In deze zaak heeft de politierechter op 15 november 2024 een beslissing genomen over een bezwaarschrift van de veroordeelde tegen een omzettingsbeslissing van een taakstraf naar vervangende hechtenis. De veroordeelde had een onvoorwaardelijke taakstraf van 80 uren opgelegd gekregen, met de waarschuwing dat bij niet-naleving vervangende hechtenis van 40 dagen zou worden toegepast. De reclassering meldde echter dat de veroordeelde de taakstraf niet naar behoren had verricht, wat leidde tot een omzettingsbeslissing van het Openbaar Ministerie op 13 augustus 2024. Deze beslissing was echter niet ondertekend door een officier van justitie, wat de rechtsgeldigheid ervan in twijfel trok.

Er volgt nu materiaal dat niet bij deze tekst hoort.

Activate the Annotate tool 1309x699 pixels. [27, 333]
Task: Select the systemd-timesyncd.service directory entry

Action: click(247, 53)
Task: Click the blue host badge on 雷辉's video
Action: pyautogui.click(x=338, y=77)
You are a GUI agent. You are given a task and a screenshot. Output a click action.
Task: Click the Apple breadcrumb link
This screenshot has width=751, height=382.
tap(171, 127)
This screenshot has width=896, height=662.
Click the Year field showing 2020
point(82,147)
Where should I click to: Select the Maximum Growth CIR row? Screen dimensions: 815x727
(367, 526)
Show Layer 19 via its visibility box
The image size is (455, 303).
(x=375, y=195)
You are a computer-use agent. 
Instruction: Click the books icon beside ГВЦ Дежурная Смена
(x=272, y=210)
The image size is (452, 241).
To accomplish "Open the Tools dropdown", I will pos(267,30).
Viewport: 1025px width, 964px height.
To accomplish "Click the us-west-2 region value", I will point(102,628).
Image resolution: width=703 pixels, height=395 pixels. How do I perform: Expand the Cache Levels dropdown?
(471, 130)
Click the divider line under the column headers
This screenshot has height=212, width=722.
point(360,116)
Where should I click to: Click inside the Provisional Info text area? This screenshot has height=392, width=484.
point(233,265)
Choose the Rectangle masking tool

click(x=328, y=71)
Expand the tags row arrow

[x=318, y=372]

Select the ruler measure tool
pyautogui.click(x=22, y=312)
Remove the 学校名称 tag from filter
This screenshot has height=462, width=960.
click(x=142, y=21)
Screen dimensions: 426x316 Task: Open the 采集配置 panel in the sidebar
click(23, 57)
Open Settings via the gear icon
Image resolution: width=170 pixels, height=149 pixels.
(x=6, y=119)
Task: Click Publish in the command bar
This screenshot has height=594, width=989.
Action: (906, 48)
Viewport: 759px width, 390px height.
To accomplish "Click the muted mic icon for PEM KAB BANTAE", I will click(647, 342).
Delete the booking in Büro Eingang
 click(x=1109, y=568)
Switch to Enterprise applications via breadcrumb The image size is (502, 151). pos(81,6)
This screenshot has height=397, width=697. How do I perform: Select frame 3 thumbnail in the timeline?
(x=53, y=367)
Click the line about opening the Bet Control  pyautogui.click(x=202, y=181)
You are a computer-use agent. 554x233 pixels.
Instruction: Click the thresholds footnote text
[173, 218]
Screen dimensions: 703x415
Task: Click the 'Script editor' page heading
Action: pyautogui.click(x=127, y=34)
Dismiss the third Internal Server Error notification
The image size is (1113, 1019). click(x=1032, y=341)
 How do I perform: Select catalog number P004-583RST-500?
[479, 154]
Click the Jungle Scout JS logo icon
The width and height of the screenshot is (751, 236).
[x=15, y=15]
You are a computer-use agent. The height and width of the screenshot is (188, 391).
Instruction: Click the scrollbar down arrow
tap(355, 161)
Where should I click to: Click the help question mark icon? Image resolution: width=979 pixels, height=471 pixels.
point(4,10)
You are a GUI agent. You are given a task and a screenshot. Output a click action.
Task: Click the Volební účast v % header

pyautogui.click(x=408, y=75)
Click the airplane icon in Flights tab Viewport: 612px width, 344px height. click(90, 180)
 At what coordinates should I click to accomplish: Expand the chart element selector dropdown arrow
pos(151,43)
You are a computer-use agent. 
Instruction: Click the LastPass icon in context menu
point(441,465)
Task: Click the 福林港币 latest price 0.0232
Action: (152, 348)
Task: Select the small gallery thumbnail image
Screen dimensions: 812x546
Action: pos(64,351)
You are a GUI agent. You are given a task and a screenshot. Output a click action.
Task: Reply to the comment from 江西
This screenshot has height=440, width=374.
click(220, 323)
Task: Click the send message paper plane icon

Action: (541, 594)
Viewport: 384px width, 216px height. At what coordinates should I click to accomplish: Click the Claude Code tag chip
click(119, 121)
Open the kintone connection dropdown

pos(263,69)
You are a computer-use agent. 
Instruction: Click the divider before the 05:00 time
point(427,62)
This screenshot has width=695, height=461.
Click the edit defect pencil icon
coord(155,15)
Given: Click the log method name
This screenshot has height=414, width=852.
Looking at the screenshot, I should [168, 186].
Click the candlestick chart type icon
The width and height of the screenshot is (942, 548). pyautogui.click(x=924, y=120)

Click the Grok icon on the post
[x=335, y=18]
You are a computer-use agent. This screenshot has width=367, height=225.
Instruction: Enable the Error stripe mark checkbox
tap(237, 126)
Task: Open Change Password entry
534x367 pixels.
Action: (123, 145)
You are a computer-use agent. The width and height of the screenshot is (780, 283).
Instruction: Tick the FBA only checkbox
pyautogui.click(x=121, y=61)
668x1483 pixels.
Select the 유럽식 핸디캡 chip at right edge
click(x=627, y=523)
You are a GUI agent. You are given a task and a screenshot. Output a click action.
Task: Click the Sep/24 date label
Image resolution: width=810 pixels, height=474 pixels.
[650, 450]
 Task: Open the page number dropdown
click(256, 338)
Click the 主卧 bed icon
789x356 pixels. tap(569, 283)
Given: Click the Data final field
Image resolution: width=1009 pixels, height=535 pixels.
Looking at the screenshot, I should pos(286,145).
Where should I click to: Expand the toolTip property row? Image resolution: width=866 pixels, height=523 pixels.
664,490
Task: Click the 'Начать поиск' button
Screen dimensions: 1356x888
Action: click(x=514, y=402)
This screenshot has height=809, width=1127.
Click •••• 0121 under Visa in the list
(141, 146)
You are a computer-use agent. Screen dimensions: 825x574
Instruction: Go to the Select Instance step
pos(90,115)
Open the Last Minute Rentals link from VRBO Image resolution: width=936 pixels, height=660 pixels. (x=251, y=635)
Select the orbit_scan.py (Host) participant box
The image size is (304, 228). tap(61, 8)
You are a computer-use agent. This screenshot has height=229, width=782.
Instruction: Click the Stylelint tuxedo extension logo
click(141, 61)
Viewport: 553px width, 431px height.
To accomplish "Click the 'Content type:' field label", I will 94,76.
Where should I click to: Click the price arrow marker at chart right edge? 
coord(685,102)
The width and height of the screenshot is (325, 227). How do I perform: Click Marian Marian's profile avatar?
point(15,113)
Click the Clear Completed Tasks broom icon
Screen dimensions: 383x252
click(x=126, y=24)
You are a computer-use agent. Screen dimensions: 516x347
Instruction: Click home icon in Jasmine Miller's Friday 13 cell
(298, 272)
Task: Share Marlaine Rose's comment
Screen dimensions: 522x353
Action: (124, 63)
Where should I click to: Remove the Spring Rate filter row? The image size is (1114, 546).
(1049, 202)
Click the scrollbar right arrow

Tijdens de zitting werd het bezwaar van de veroordeelde behandeld, waarbij de officier van justitie aanvoerde dat de later verstrekte ondertekende omzettingsbeslissing de eerdere beslissing verving. De politierechter oordeelde echter dat de oorspronkelijke omzettingsbeslissing niet rechtsgeldig was, omdat deze niet door een bevoegde officier van justitie was ondertekend. De politierechter benadrukte dat het gaat om een ingrijpende beslissing die leidt tot vrijheidsbeneming, en dat de rechtsgeldigheid van dergelijke beslissingen strikt moet worden nageleefd.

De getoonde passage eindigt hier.